WORK TO BE COMPLETED: Take the entries below and print, exactly, the stretch from the line containing "Given: Click the first" through the line containing "The height and width of the screenshot is (345, 739).", both included.

SOURCE DATA:
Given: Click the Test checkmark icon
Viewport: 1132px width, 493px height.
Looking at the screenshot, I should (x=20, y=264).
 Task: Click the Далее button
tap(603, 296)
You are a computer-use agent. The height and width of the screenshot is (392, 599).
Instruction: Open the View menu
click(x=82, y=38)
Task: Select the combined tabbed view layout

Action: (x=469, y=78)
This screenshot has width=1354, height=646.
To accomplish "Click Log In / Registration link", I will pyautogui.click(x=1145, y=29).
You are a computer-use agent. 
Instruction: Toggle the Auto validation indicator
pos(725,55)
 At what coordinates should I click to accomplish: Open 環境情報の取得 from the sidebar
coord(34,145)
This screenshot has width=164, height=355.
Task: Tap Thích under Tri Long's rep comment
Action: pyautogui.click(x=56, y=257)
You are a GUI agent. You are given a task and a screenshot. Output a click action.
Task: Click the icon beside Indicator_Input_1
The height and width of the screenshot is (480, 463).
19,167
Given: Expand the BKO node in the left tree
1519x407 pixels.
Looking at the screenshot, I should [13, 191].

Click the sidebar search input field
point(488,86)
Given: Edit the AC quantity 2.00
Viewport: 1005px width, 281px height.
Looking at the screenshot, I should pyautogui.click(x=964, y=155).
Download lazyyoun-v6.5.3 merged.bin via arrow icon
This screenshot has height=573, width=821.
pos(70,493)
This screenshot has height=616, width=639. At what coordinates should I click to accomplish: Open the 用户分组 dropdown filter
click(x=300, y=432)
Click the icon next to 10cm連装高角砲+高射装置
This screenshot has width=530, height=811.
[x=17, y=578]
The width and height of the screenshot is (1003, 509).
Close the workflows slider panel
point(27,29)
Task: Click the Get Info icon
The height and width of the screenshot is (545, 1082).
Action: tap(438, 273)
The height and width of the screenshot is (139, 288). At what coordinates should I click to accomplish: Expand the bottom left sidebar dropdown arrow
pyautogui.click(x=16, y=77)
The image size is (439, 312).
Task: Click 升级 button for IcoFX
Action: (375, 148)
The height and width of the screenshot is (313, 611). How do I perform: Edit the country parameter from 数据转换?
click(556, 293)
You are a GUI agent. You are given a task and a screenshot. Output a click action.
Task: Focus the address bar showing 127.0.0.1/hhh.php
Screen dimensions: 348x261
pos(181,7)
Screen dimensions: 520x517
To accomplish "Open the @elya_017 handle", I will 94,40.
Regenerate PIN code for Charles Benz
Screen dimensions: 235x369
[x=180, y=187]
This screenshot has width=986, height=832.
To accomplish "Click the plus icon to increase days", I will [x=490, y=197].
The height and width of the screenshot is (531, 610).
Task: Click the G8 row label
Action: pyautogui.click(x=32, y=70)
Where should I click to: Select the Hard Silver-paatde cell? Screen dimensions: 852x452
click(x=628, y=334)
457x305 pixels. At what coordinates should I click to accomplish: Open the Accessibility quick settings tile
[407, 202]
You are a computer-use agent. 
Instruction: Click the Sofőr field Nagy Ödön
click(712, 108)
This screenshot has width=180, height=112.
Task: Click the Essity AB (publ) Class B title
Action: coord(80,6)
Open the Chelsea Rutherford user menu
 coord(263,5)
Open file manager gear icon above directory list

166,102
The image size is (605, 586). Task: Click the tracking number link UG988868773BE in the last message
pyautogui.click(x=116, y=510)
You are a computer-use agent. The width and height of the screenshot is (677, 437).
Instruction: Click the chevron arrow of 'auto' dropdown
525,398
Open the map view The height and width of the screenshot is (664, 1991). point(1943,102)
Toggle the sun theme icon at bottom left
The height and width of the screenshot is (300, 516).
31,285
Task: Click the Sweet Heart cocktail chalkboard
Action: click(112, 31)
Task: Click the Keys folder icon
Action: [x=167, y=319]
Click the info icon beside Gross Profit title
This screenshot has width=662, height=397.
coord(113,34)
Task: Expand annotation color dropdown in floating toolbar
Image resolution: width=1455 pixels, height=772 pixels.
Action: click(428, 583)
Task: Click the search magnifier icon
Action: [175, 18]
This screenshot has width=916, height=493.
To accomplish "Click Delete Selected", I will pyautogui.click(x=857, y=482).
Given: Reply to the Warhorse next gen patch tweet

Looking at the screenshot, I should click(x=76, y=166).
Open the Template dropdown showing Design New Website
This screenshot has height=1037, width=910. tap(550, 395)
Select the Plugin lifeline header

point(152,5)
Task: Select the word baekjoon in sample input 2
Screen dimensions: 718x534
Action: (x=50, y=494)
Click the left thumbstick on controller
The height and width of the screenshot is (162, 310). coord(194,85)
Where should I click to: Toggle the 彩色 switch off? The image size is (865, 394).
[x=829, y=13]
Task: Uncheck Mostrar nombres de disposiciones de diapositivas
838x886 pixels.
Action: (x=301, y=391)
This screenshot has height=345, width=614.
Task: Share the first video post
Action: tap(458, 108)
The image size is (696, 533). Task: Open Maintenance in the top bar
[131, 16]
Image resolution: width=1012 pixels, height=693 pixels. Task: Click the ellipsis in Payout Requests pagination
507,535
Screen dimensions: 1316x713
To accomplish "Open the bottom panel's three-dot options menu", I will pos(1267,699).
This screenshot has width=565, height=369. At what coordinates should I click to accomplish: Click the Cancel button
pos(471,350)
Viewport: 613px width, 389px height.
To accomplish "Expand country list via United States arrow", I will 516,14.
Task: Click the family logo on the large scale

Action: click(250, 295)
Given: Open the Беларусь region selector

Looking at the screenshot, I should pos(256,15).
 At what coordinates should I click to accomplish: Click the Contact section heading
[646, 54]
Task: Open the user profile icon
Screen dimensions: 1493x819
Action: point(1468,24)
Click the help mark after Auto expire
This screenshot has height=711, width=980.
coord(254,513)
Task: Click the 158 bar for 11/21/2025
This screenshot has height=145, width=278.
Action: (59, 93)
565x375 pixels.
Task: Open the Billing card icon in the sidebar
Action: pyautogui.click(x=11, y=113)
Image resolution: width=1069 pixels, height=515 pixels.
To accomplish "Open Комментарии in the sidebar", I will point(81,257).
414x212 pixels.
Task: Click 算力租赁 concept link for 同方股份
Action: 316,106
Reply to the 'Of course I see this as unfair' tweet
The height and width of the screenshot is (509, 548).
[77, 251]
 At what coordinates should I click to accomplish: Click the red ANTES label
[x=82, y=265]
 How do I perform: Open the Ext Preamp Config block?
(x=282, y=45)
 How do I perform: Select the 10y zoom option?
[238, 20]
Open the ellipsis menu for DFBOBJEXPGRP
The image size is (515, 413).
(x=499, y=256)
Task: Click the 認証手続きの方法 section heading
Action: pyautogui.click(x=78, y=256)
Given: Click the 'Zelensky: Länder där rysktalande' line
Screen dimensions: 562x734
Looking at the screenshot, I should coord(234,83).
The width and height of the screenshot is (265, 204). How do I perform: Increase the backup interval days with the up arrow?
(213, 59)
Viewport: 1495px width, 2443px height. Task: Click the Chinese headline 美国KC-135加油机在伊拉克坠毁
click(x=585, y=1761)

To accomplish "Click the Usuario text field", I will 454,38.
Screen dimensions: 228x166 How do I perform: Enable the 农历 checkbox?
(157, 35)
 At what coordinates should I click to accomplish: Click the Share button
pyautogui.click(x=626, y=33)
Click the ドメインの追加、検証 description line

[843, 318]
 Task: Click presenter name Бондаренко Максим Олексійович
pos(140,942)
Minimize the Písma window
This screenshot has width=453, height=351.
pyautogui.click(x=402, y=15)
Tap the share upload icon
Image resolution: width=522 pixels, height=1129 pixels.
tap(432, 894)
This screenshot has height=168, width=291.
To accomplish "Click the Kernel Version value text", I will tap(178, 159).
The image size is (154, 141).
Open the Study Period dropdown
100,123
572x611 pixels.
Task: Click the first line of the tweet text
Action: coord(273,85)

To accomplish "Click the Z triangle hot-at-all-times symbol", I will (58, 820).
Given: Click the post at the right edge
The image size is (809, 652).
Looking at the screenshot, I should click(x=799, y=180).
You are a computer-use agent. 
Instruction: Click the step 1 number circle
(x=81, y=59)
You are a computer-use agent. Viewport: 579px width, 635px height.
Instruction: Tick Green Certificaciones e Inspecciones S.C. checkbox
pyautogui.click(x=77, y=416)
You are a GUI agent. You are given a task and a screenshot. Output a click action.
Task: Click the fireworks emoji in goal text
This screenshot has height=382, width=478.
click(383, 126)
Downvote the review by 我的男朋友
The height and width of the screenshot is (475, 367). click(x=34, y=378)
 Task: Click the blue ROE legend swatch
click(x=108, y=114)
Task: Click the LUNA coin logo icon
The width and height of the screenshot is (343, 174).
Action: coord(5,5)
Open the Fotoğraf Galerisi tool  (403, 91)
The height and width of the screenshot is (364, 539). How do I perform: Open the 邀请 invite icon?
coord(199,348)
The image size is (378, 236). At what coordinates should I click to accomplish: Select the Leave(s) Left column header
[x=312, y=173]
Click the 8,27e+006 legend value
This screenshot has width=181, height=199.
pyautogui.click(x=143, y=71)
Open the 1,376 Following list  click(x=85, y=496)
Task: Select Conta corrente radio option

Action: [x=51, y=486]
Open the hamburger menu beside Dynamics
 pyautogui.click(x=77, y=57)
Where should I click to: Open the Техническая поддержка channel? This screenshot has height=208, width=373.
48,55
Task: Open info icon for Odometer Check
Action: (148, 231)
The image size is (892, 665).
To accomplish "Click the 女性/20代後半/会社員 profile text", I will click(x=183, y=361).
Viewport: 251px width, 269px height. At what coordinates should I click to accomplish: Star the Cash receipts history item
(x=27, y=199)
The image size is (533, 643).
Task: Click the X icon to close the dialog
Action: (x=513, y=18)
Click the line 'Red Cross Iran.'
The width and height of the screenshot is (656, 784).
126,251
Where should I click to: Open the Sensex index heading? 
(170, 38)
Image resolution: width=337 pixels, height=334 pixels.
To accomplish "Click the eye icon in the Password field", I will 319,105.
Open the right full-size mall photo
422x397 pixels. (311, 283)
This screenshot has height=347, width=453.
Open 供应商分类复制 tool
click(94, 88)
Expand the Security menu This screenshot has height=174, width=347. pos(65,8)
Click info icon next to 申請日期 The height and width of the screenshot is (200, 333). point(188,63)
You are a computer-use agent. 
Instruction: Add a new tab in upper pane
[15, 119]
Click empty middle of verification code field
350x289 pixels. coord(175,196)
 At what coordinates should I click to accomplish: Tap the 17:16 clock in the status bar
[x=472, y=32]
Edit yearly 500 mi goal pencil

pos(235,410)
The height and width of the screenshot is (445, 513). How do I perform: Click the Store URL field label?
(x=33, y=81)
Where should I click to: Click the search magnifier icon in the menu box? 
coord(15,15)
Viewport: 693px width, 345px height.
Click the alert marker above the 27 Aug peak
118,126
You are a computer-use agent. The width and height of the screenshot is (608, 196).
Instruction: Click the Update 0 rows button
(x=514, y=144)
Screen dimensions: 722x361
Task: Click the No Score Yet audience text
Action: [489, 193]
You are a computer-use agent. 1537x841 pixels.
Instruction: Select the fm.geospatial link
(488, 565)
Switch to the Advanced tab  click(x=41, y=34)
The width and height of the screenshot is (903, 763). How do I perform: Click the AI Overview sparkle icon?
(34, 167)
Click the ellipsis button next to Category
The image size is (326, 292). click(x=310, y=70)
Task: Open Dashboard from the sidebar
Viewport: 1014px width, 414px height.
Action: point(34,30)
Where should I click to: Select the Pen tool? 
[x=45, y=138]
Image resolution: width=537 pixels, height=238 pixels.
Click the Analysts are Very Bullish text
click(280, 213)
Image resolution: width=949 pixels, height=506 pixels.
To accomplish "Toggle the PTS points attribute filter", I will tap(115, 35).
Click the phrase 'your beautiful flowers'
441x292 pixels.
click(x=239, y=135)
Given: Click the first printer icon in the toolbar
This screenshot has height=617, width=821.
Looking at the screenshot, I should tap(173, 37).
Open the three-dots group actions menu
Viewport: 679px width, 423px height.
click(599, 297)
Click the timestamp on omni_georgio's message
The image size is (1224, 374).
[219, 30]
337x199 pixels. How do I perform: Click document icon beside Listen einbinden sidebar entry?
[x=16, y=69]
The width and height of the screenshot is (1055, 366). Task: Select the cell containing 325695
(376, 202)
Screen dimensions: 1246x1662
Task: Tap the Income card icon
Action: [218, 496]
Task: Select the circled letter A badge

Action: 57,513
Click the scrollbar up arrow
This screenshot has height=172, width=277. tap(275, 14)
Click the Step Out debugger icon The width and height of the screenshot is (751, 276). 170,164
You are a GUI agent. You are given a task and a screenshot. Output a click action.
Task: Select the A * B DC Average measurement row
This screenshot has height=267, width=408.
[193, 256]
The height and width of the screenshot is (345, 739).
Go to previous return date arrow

TASK SOLUTION:
Given: Click the first printer icon in the toolbar
This screenshot has height=617, width=821.
Looking at the screenshot, I should tap(173, 37).
Open the three-dots group actions menu
Viewport: 679px width, 423px height.
click(599, 297)
Click the timestamp on omni_georgio's message
The image size is (1224, 374).
[219, 30]
337x199 pixels. How do I perform: Click document icon beside Listen einbinden sidebar entry?
[x=16, y=69]
The width and height of the screenshot is (1055, 366). Task: Select the cell containing 325695
(376, 202)
Screen dimensions: 1246x1662
Task: Tap the Income card icon
Action: [218, 496]
Task: Select the circled letter A badge

Action: 57,513
Click the scrollbar up arrow
This screenshot has height=172, width=277. tap(275, 14)
Click the Step Out debugger icon The width and height of the screenshot is (751, 276). 170,164
You are a GUI agent. You are given a task and a screenshot. Output a click action.
Task: Select the A * B DC Average measurement row
This screenshot has height=267, width=408.
[193, 256]
The height and width of the screenshot is (345, 739).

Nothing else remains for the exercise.